> Required work: How many of the lines below contain the word "width"? Reply with the number only.

Records from a dataset
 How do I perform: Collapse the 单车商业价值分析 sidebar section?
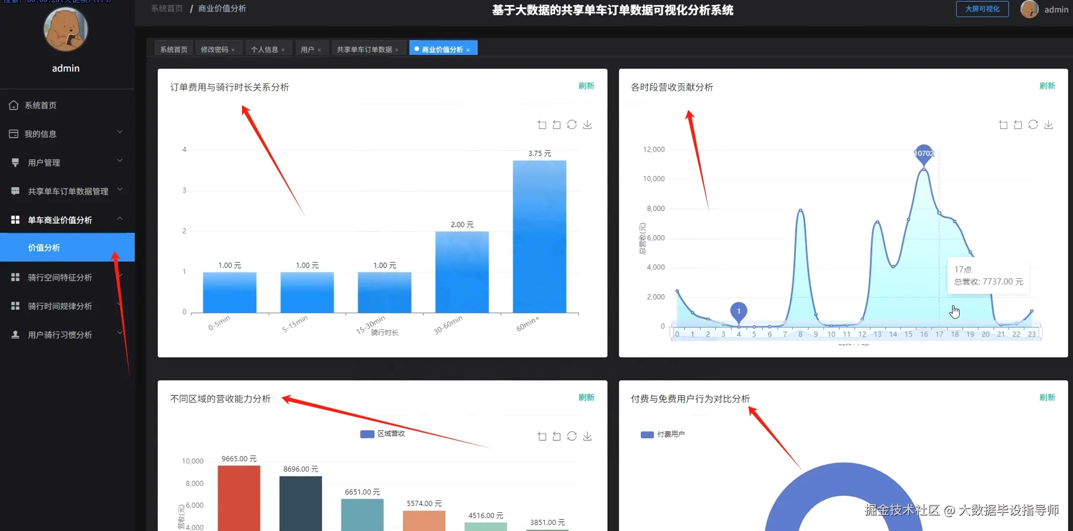coord(120,218)
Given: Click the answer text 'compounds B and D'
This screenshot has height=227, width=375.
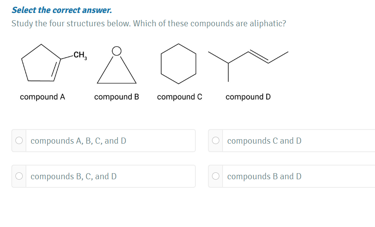Looking at the screenshot, I should coord(264,176).
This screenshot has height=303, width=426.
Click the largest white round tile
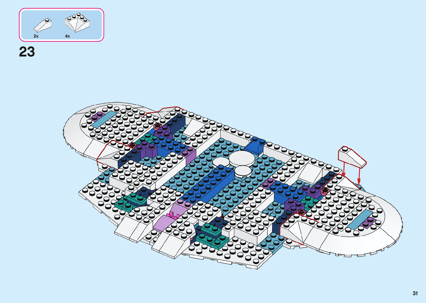[x=242, y=158]
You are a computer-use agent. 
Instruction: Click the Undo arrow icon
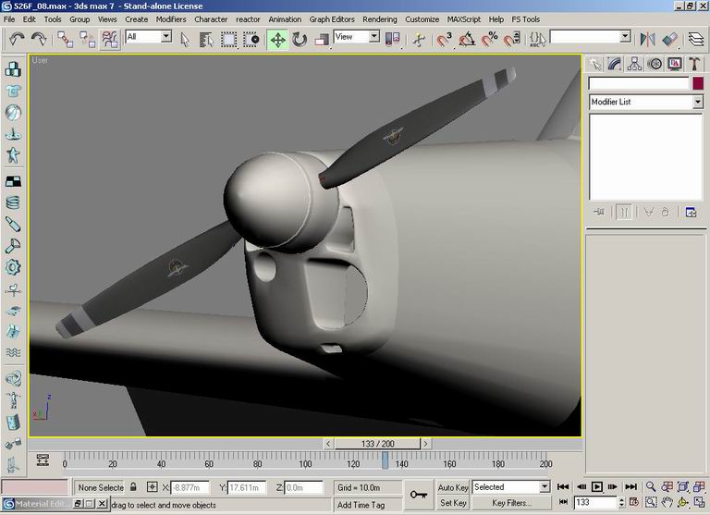click(17, 39)
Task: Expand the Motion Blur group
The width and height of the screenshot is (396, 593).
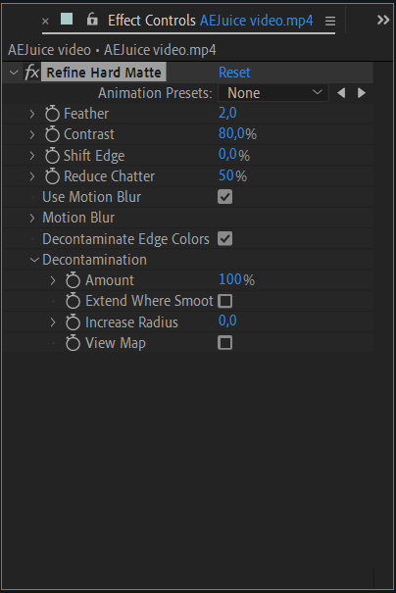Action: coord(32,218)
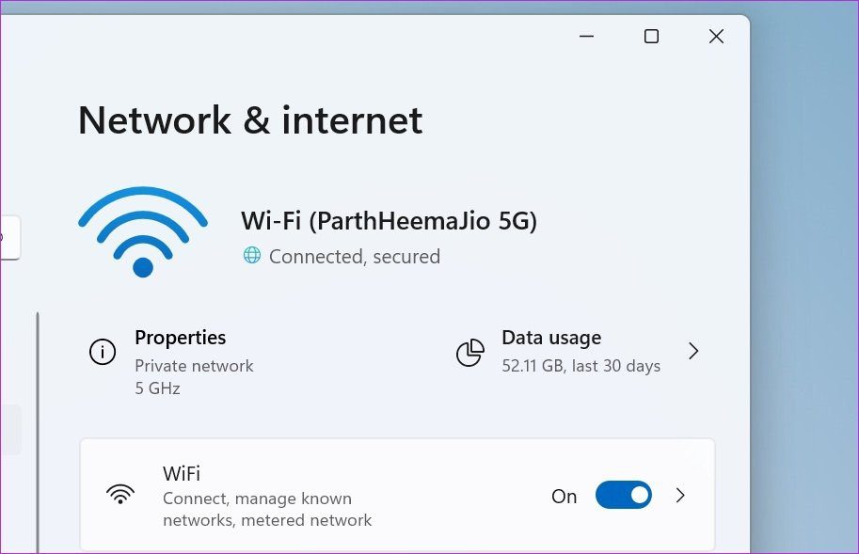
Task: Close the Settings window
Action: pyautogui.click(x=716, y=36)
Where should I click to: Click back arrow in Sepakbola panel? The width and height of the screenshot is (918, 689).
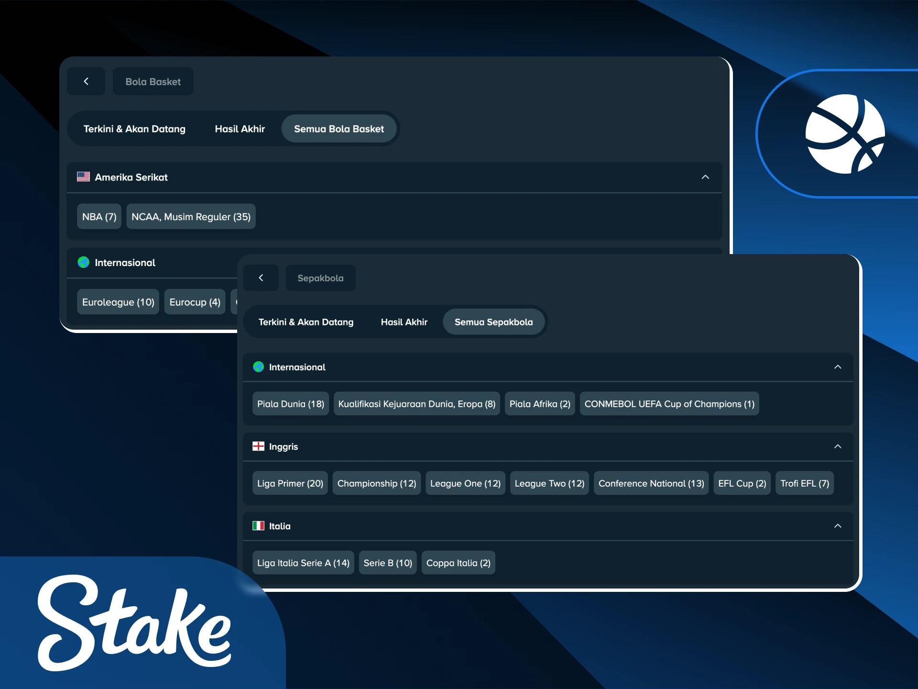[261, 278]
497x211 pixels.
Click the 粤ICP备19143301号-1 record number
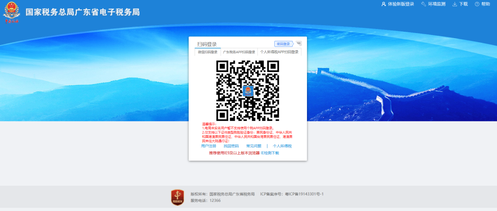[x=305, y=194]
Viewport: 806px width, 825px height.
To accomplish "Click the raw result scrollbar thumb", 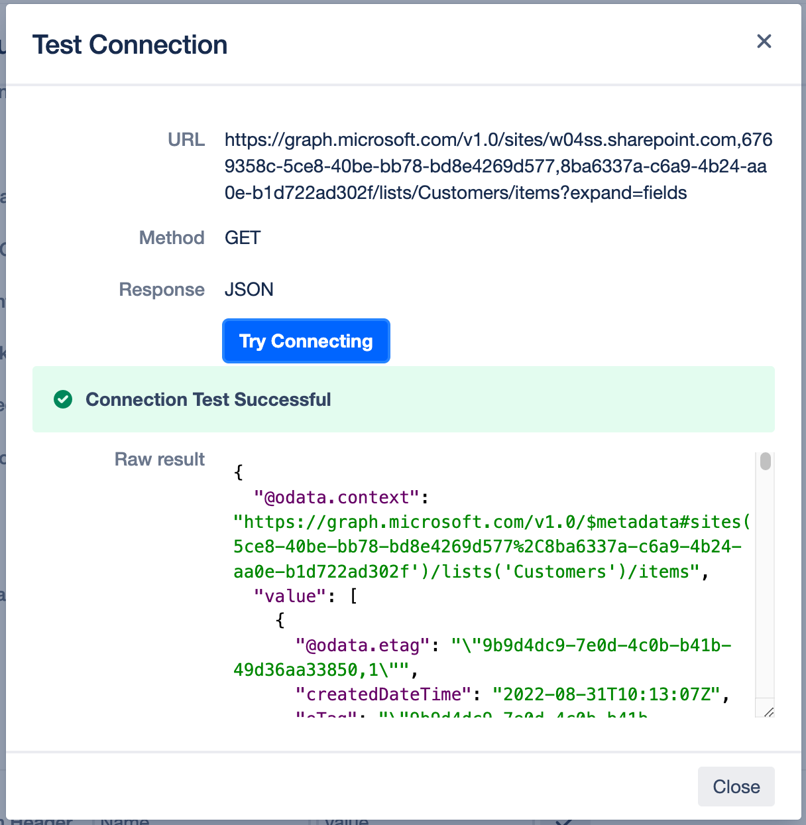I will coord(766,461).
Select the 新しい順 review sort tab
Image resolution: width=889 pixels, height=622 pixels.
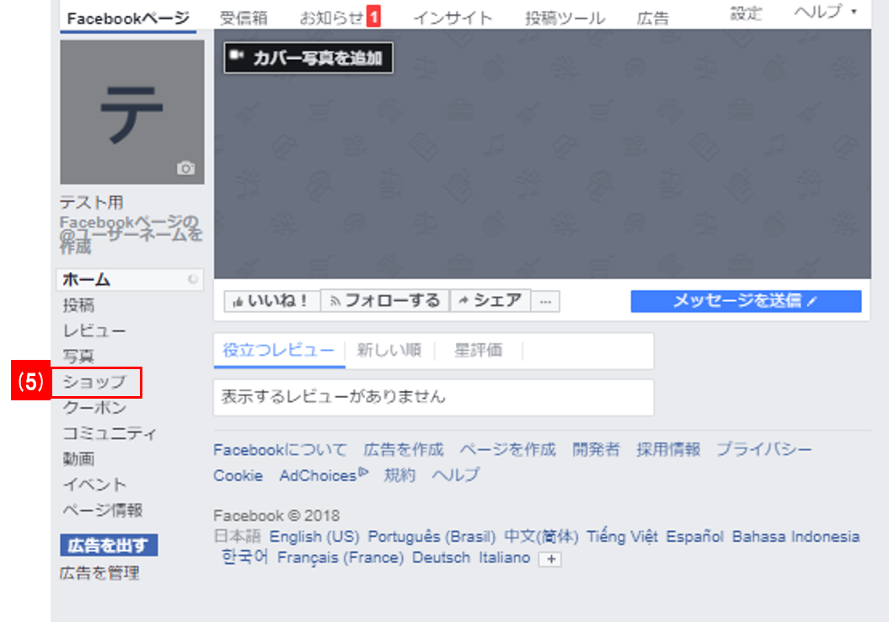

> Solution to the exercise: 6